Aşağıda çert- fiilinin Türk lehçelerinde karşılık bulduğu anlamlar sözlüklerden taranarak verilmiştir.
Eski Türkçede bulunan bu fiilin birçok lehçede kullanılmadığı görülmektedir. Kazak, Tatar, Uygur Türkçelerinde ise biraz farklı fonetik şekil almaktadır.
Çert- eyleminin en yaygın anlamı “fiske vurmak”tır. Bu anlam Kıpçak ve Güney Sibirya lehçelerinin bazılarında vardır. Azerbaycan Türkçesi hariç, Oğuz grubunda bu fiile rastlanılmamaktadır. Azerbaycan ve Altay Türkçelerinde eylemin Eski Türkçe “kesmek, oymak” anlamı devam etmektedir.
“Müzik aleti çalmak” anlamında Kırgız ve Kazak Türkçelerinde kullanıldığı görülmektedir. Yeni Uygur Türkçesi ağızlarında geçen çert- fiilinin “şaklamak, şakırdamak” anlamına gelen eyleminin bir ritim anlamında kullanıldığı düşünülürse müzik yapmayı çağrıştırabilir.
Başkurt Türkçesinde çert- fiili çirt- fonetik yapısıyla “müzik aleti çalmak” anlamında da kullanılmaktadır (Ercilasun vd., 1991: 114)

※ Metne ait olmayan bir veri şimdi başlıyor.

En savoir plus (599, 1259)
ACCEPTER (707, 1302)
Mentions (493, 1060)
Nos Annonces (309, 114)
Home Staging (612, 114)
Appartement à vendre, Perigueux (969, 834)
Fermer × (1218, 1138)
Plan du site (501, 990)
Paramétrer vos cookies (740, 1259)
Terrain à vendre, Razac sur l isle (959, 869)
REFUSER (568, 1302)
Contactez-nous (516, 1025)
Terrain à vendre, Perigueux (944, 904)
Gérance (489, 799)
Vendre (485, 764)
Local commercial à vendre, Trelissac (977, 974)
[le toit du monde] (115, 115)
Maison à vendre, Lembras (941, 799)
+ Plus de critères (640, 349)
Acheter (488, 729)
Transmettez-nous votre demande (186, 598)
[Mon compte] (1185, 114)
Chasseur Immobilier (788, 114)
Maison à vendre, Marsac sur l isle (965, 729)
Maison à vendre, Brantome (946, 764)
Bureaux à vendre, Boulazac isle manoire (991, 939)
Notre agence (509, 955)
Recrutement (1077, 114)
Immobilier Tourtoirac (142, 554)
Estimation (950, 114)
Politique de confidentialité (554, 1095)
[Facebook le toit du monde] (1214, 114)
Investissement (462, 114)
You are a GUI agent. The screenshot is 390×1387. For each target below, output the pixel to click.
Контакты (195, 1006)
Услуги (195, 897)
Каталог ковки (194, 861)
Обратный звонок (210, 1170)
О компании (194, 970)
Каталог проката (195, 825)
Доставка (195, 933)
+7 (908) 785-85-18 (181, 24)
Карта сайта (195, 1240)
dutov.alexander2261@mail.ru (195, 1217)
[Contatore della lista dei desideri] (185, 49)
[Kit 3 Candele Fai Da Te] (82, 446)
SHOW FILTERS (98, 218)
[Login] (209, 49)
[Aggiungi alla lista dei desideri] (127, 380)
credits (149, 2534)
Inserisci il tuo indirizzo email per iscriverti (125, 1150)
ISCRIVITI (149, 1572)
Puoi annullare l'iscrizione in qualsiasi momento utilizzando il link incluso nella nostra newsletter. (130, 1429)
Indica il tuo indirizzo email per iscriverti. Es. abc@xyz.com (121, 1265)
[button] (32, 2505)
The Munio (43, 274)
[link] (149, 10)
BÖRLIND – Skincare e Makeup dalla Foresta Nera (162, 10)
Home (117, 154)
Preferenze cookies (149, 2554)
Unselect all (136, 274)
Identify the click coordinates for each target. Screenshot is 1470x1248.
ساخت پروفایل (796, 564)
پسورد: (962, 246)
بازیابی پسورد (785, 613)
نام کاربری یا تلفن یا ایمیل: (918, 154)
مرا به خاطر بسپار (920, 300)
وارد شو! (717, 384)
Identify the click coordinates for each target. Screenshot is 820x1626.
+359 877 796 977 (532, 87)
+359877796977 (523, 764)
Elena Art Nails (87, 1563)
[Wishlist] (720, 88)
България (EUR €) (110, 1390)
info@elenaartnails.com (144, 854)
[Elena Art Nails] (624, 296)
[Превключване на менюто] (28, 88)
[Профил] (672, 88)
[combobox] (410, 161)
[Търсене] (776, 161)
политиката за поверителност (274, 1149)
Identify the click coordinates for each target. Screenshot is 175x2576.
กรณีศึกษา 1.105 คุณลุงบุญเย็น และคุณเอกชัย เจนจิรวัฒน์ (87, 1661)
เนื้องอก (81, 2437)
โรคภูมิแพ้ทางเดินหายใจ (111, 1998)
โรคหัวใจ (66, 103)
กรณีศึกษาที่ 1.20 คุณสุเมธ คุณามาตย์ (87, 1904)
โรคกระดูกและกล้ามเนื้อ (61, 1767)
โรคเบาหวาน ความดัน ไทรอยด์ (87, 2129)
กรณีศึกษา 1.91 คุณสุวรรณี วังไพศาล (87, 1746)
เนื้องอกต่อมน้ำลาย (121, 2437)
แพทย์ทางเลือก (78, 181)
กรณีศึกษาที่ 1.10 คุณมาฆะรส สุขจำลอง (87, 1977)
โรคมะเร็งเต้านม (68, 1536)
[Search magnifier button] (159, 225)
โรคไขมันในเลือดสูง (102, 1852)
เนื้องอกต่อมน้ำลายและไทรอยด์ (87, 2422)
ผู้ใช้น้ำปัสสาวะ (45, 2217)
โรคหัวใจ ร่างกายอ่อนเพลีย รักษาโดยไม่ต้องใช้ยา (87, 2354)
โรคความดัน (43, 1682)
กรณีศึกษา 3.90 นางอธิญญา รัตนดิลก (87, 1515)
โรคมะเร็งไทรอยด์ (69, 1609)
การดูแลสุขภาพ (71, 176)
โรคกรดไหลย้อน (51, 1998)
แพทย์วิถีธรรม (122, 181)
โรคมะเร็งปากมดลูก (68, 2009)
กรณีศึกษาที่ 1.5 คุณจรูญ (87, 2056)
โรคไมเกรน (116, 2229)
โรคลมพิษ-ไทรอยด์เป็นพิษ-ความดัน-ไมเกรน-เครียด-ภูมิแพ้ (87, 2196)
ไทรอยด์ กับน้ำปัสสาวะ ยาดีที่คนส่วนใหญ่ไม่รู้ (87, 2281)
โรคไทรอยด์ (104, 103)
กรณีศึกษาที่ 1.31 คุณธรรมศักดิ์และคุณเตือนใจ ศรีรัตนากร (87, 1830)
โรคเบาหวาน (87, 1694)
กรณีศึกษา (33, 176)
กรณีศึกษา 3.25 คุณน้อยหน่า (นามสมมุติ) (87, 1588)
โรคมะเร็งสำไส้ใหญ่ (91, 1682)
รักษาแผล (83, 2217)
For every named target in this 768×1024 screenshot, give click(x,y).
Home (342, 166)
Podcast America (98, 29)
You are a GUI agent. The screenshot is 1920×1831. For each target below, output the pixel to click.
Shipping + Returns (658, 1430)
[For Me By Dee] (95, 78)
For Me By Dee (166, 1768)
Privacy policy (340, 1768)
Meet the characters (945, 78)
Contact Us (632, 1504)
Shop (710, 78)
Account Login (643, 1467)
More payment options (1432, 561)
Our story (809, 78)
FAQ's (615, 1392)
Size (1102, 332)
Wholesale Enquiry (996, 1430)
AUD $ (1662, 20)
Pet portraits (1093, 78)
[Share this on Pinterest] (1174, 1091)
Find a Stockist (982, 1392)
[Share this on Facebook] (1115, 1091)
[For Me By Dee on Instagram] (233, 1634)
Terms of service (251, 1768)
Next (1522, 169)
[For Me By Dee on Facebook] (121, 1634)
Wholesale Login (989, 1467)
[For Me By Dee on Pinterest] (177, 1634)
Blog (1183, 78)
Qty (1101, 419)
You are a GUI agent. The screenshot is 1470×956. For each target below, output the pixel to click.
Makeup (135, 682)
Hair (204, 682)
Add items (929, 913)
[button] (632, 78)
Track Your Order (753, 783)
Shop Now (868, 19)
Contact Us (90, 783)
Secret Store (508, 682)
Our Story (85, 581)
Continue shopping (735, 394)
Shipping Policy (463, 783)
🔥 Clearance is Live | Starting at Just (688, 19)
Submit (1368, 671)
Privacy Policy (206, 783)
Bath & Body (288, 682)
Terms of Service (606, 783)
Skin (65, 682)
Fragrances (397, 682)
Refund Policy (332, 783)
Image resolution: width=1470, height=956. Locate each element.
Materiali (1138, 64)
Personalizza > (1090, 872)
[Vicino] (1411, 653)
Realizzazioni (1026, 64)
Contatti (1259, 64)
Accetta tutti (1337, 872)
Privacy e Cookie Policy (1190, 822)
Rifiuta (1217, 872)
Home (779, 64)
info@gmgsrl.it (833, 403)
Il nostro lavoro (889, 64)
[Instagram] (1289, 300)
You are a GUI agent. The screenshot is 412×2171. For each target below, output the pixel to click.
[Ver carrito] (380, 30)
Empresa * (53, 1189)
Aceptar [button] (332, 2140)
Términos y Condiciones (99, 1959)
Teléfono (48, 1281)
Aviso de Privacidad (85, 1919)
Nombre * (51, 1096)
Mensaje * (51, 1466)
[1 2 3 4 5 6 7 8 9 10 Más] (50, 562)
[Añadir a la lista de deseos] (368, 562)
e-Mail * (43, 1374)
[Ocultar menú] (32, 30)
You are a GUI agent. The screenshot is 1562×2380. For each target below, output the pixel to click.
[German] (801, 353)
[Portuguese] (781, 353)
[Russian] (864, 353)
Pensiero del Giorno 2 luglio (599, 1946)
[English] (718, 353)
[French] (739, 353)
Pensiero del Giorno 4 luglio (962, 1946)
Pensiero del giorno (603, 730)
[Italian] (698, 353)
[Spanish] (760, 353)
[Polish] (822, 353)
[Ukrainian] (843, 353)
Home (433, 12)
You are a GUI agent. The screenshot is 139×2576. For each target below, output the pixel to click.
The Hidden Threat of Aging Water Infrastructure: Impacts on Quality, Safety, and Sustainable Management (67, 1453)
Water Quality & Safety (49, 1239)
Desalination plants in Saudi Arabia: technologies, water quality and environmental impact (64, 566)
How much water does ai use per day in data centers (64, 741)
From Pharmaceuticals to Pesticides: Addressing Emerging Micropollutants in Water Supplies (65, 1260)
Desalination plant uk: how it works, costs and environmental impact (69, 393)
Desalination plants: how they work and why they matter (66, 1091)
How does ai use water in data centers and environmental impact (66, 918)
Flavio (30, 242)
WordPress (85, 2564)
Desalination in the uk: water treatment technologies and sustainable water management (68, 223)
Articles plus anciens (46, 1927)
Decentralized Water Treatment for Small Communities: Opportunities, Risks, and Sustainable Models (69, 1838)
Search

Kazak Türkçesinde çert- fiiline, fiilden isim yapım eki -er eklenerek müzik aleti anlamına gelen yeni bir kelime türetilmiştir. Şerter: Kazak Türklerinin kullandığı kopuz benzeri iki ya da üç telli eski bir müzik aleti (Koç vd., 2003: 638). Diğer Türk lehçelerinde çert- fiilinden türetilmiş müzik aleti ismi tespit edilmemiştir.
3. Oyna- Fiili
Eski Türkçeden günümüze bütün Türk lehçelerinde oyna- fiili bulunmaktadır. Türk lehçelerinin hepsinde bulunan oyna- fiilinin kökeni ile ilgili fikirler genel olarak ortak niteliktedir. Sevortyan, oyun kelimesinin oy- kökünden geldiğini ve bu görüşe Von Gabain, Malov, Baskakov, Caferoğlu’nun da katıldığını belirtmektedir. Vambery; oyun kelimesinin kökünün ot, oj, ov olabileceğini, bunların oyun, oyna- manalarını karşıladığını, Uygurca otmak, utmak sözlerinin “kazanmak, oyunu kazanmak”, “dans etmek” anlamlarına geldiğini belirtmektedir. Oyun sözüne fiil yapım eki olan +a gelmesiyle orta hece ünlüsü olan u sesi düşerek oyna- fiili türemiştir. (EST, 1974: 435-436; Von Gabain, 2007: 57). Seydakmatov, Kırgız Tilinin Kıskaça Etimologiyalık Sözdügü çalışmasında, Kırgız Türkçesindeki oyno sözünün oyun+o şeklinden geldiğini, sözün sonuna fiil yapma eki +a eklenmesiyle son hecedeki ünlü ses düşmesi ve Kırgız Türkçesindeki yuvarlaklaşma sonucunda oyno- sözünün türediğini belirtmektedir (Seydakmatov, 1988: 188). Eski Türkçede veya bugünkü lehçelerde kökünü bulmakta zorlandığımız pek çok kelimenin kökünün bazen bir lehçede canlı bir şekilde yaşadığına tanıklık edebiliriz. Saha Türkçesi tarihî malzemeyi koruma özelliği açısından bu konuda bize yardımcı olabilecek lehçelerimizden birisidir. Nitekim oyun kelimesinin kökü olan oy- “hoplamak, zıplamak, sıçramak, atlamak” fiili canlı bir şekilde Saha Türkçesinde yaşamaktadır (Kirişçioğlu, 2006: 1)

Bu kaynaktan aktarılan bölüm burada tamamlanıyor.